Proscar is by far and away the most popular drug treatment for enlarged prostate. Even so, its manufacturer, Merck, is said to be frustrated at the relatively slow take-up of a drug it regards as ground-breaking.
Many specialists seem less than impressed, mainly because it takes between three and six months of usage before symptoms improve and, if they do, it seems to happen only in a small minority of patients.
The drug has not fared much better in clinical trials, with the placebo ("sugar pill") alternative proving just as effective in the short-term, at least.

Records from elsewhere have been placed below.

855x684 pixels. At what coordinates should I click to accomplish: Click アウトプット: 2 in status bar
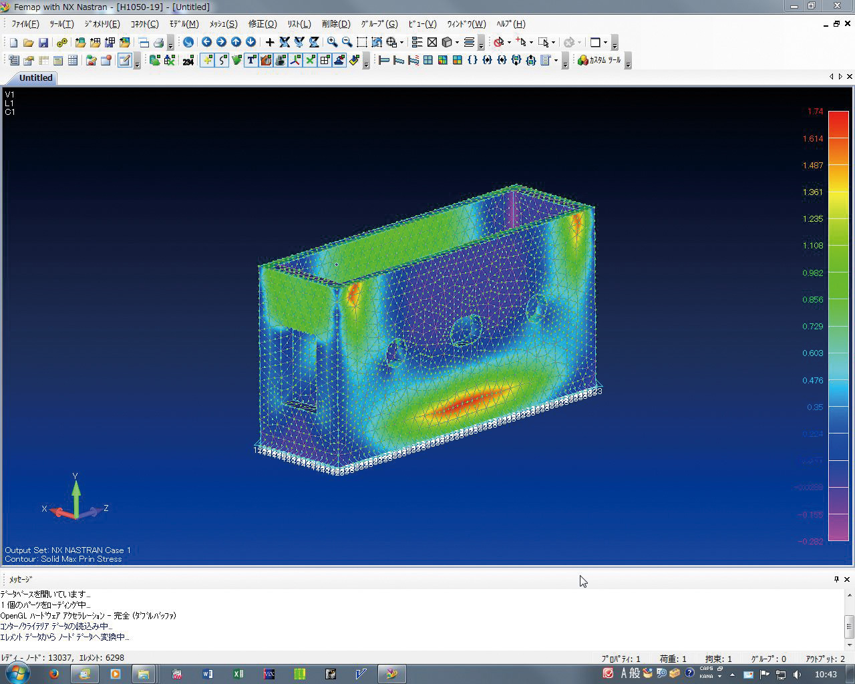pyautogui.click(x=824, y=659)
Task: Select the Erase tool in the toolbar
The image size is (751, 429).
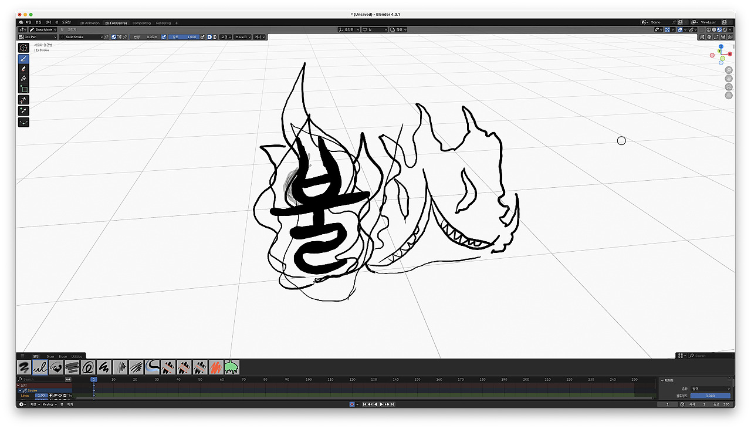Action: [x=23, y=69]
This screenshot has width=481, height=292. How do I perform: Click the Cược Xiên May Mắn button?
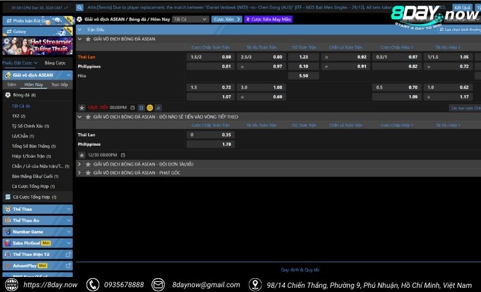268,19
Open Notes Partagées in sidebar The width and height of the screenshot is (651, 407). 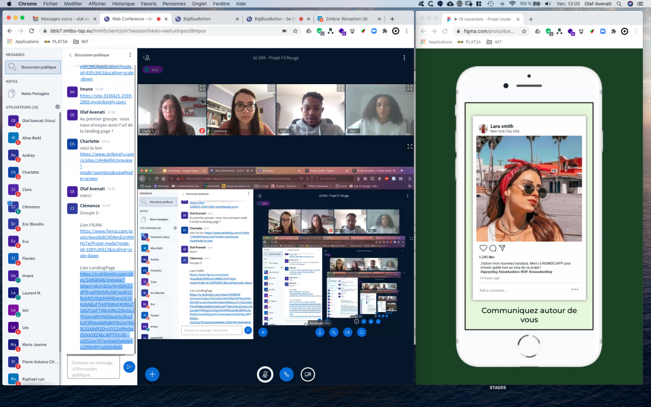(35, 93)
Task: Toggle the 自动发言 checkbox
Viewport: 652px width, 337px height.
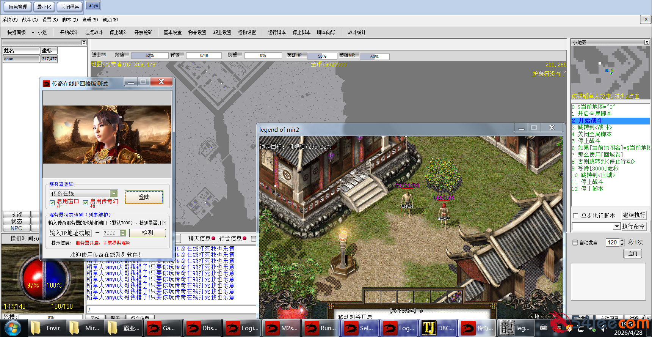Action: tap(575, 243)
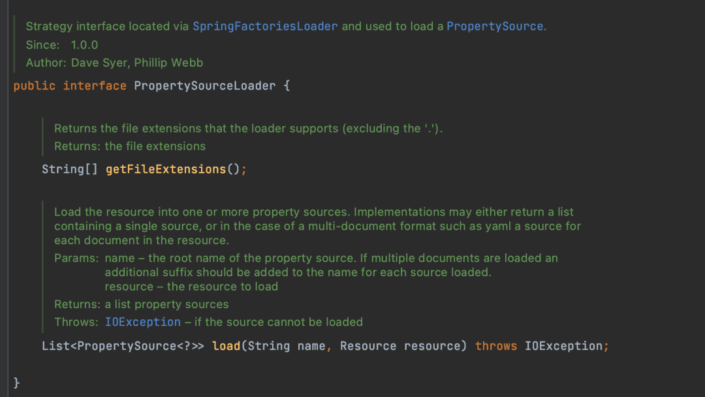Open the SpringFactoriesLoader doc link
The image size is (705, 397).
pyautogui.click(x=265, y=27)
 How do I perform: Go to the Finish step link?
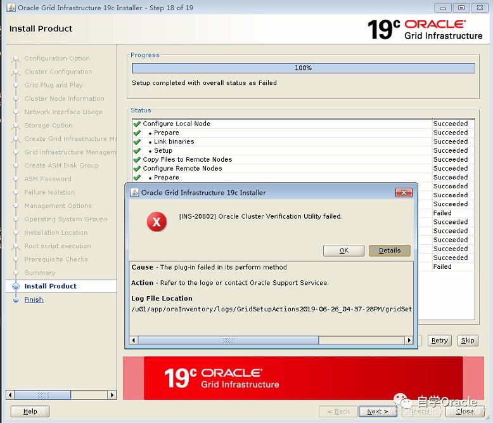click(x=34, y=299)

Although Merck says the drug can effectively reduce the size of the prostate, patients have complained that urine flow has not improved, and so cannot see any noticeable benefits.
But if the beneficial effects seem difficult to pin down, the side effects are better documented. In a trial of 543 patients, seven had to stop the treatment because of adverse reactions. Side effects can include sexual problems, such as impotence and decreased libido, breast tenderness and enlargement, and skin rash and lip swelling.
The greatest danger posed by Proscar is not, however, for men, but for women, particularly if they are pregnant or may become so while the man is taking the drug. If she is pregnant, she should not touch crushed Proscar nor should she have unprotected sex as the semen may contain the drug, which could damage the male fetus. Children should also be kept well away from the drug.
Before Proscar treatment is started, doctors are advised to give BHP (benign prostatic hyperplasia) patients a digital rectal examination first.
So it could be a case of pain with no gain.